Problem details: For each entry that follows, write out an identical copy.

Stored data entries:
━━━━━━━━
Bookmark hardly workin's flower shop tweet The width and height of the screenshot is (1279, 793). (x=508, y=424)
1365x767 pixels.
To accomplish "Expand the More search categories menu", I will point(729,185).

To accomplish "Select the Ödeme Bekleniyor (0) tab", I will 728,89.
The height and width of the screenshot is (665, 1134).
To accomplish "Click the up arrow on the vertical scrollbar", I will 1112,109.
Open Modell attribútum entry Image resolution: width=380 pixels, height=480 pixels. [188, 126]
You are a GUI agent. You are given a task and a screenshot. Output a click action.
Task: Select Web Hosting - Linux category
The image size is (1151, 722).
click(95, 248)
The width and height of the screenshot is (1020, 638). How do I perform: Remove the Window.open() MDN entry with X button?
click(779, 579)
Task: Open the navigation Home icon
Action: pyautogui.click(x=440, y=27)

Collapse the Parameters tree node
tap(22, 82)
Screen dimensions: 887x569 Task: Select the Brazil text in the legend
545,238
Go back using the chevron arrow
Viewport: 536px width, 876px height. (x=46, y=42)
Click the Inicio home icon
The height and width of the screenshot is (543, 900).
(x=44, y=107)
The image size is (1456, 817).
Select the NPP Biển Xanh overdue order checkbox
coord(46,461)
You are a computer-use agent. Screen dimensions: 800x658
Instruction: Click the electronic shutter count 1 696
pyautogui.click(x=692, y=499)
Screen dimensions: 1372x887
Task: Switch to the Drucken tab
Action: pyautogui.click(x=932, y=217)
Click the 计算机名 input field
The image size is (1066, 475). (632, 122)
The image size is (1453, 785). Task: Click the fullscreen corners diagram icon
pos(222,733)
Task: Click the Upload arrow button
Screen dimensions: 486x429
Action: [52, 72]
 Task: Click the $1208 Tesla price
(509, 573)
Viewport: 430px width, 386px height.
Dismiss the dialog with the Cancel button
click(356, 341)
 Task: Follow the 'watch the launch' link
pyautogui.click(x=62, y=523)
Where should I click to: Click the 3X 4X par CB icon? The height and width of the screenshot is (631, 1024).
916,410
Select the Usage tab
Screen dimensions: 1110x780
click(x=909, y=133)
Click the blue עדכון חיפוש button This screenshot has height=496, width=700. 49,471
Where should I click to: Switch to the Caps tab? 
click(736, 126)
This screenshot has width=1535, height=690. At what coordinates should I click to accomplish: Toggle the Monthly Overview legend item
━━━━━━━━
Exercise result:
Bookmark hardly workin's flower shop tweet The width and height of the screenshot is (1279, 793). (x=508, y=424)
1365x767 pixels.
To accomplish "Expand the More search categories menu", I will point(729,185).

To accomplish "Select the Ödeme Bekleniyor (0) tab", I will 728,89.
The height and width of the screenshot is (665, 1134).
To accomplish "Click the up arrow on the vertical scrollbar", I will 1112,109.
Open Modell attribútum entry Image resolution: width=380 pixels, height=480 pixels. [188, 126]
You are a GUI agent. You are given a task and a screenshot. Output a click action.
Task: Select Web Hosting - Linux category
The image size is (1151, 722).
click(95, 248)
The width and height of the screenshot is (1020, 638). How do I perform: Remove the Window.open() MDN entry with X button?
click(779, 579)
Task: Open the navigation Home icon
Action: pyautogui.click(x=440, y=27)

Collapse the Parameters tree node
tap(22, 82)
Screen dimensions: 887x569 Task: Select the Brazil text in the legend
545,238
Go back using the chevron arrow
Viewport: 536px width, 876px height. (x=46, y=42)
Click the Inicio home icon
The height and width of the screenshot is (543, 900).
(x=44, y=107)
The image size is (1456, 817).
Select the NPP Biển Xanh overdue order checkbox
coord(46,461)
You are a computer-use agent. Screen dimensions: 800x658
Instruction: Click the electronic shutter count 1 696
pyautogui.click(x=692, y=499)
Screen dimensions: 1372x887
Task: Switch to the Drucken tab
Action: pyautogui.click(x=932, y=217)
Click the 计算机名 input field
The image size is (1066, 475). (632, 122)
The image size is (1453, 785). Task: Click the fullscreen corners diagram icon
pos(222,733)
Task: Click the Upload arrow button
Screen dimensions: 486x429
Action: [52, 72]
 Task: Click the $1208 Tesla price
(509, 573)
Viewport: 430px width, 386px height.
Dismiss the dialog with the Cancel button
click(356, 341)
 Task: Follow the 'watch the launch' link
pyautogui.click(x=62, y=523)
Where should I click to: Click the 3X 4X par CB icon? The height and width of the screenshot is (631, 1024).
916,410
Select the Usage tab
Screen dimensions: 1110x780
click(x=909, y=133)
Click the blue עדכון חיפוש button This screenshot has height=496, width=700. 49,471
Where should I click to: Switch to the Caps tab? 
click(736, 126)
This screenshot has width=1535, height=690. At what coordinates should I click to accomplish: Toggle the Monthly Overview legend item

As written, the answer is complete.